Les heures défilent rapidement. Après l'installation du poste d'observation et du camp de nuit, le repas du soir est servi. La nourriture, toute prête, n'a pas beaucoup de goût. Mais elle fait le travail, comme l'on dit. Il est déjà l'heure d'aller dormir. Je m'allonge dans mon sac de couchage avec une seule pensée: il n'y a pas de toilettes, ici. Je dois donc tenir bon.

Le début effréné de la journée du lendemain ne me fait même pas repenser une seule fois à ces histoires de toilettes. Et les hommes ont beau être en surnombre, la différence entre eux et nous ne se fait pas du tout sentir. Pas le temps de pavoiser pour autant. Le rugissement d'un gradé me ramène à la réalité. «Qu'est-ce que c'est que cette salade de câbles?», demande-t-il en regardant dans la remorque où est rangé le poste démonté un peu plus tôt.

Un bilan très positif

Il faut se dépêcher de tout recommencer correctement, pour que nous puissions rentrer à Thoune. Là, c'est un Eagle qui m'attend. Une sorte de char d'assaut. Nous roulons par monts et par vaux, traversons des immenses flaques. L'eau gicle face à la puissance du véhicule. Joelle Känzig rayonne de bonheur et je dois bien avouer que j'y prends aussi un plaisir non dissimulé.

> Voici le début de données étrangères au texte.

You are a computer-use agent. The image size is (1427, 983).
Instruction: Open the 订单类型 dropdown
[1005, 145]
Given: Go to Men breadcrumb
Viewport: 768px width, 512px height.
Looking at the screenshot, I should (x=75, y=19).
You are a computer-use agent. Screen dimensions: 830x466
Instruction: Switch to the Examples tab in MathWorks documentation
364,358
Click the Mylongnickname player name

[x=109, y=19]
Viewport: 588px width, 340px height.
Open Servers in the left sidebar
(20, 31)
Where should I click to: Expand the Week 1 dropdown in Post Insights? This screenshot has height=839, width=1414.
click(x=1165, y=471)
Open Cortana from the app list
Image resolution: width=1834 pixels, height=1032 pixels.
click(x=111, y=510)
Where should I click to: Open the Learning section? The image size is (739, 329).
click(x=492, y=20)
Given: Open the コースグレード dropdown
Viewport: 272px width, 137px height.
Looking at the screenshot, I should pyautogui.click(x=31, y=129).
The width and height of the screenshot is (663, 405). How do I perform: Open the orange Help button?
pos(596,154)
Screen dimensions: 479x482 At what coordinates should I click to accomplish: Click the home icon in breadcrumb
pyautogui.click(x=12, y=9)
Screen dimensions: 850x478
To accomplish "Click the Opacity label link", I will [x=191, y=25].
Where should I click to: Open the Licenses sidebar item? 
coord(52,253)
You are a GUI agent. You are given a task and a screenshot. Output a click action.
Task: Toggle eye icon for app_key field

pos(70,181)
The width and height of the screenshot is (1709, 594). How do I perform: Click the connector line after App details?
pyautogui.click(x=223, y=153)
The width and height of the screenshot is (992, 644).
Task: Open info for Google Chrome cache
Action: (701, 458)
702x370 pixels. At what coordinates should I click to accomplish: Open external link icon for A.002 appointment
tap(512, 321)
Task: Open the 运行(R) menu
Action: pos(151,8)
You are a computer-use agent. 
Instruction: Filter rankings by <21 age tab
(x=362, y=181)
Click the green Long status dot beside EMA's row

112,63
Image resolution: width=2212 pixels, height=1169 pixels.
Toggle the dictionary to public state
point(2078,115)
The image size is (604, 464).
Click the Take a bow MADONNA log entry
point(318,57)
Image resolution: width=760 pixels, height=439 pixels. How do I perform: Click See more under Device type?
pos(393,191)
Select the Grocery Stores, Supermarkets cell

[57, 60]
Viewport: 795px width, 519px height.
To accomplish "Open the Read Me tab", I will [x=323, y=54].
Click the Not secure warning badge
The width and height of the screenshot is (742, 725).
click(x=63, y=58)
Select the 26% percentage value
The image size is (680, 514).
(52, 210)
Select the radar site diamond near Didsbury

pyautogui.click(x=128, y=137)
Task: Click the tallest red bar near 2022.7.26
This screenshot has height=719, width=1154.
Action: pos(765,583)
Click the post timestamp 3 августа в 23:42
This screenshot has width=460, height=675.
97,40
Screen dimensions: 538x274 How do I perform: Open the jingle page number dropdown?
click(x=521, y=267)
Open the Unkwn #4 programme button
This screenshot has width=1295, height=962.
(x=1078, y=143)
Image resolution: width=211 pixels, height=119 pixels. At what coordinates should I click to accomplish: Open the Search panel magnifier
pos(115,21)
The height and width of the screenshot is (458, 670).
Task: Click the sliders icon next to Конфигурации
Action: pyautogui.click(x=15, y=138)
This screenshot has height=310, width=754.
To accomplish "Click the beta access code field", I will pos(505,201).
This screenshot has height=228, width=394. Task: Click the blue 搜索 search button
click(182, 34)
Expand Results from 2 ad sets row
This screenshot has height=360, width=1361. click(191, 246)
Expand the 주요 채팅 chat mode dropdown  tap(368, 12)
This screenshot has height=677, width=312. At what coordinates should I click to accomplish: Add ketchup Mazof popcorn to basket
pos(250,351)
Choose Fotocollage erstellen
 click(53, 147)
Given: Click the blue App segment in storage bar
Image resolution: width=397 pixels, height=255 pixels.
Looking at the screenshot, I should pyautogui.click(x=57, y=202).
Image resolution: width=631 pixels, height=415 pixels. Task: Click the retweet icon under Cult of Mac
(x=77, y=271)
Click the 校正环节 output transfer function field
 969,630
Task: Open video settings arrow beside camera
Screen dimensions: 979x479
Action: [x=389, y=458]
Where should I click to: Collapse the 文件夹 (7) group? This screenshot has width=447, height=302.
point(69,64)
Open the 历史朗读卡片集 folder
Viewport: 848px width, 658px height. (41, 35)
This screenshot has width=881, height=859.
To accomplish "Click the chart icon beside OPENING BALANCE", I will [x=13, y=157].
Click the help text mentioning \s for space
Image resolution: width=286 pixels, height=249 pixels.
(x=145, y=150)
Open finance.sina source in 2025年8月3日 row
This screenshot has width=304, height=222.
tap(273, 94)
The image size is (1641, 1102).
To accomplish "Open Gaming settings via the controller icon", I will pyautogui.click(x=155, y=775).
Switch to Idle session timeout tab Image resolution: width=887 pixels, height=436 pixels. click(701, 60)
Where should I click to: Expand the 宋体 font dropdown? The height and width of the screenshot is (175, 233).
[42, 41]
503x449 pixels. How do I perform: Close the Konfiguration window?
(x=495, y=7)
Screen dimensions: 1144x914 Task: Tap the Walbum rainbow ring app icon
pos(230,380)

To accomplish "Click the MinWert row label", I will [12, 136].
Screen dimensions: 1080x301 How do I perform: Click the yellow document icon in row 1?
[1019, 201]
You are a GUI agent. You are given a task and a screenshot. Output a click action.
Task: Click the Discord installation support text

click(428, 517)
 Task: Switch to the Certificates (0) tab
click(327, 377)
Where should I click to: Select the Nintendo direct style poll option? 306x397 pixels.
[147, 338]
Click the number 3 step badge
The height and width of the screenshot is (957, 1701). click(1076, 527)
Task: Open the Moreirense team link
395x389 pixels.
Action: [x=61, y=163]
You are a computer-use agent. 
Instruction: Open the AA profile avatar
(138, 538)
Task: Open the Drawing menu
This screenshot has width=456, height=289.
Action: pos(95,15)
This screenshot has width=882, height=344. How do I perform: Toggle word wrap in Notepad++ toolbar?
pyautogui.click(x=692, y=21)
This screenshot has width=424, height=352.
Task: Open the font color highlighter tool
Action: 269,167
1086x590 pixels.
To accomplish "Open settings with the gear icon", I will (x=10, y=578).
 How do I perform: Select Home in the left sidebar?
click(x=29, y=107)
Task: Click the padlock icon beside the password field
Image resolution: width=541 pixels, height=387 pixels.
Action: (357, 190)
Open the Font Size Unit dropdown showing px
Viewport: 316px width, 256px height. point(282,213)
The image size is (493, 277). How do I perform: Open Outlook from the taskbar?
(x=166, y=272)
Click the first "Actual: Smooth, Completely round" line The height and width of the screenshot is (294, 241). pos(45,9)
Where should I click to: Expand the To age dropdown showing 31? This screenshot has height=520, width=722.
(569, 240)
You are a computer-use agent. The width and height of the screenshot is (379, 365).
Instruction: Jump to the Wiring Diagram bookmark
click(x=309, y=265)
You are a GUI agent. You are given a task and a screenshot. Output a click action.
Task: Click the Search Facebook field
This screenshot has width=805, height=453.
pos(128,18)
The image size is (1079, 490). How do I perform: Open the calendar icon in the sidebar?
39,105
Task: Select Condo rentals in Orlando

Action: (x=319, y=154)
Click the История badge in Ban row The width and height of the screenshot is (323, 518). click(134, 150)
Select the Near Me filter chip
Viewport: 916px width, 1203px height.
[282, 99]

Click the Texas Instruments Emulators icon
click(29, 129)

Notre Eagle est vraiment tout terrain.
Photo: Thomas Meier

De retour à la caserne, c'est déjà la fin de mon expérience militaire. Mon uniforme retrouve l'arsenal, et je peux enfiler mon jean. Si je me réjouis de retrouver un vrai lit et une douche chaude, j'ai été agréablement surprise par cette aventure. Et la simplicité avec laquelle les femmes et les hommes ont collaboré, tout au long de cette expérience.

Avec ce qui se passe en Ukraine, l'exercice de nuit était d'une terrifiante actualité.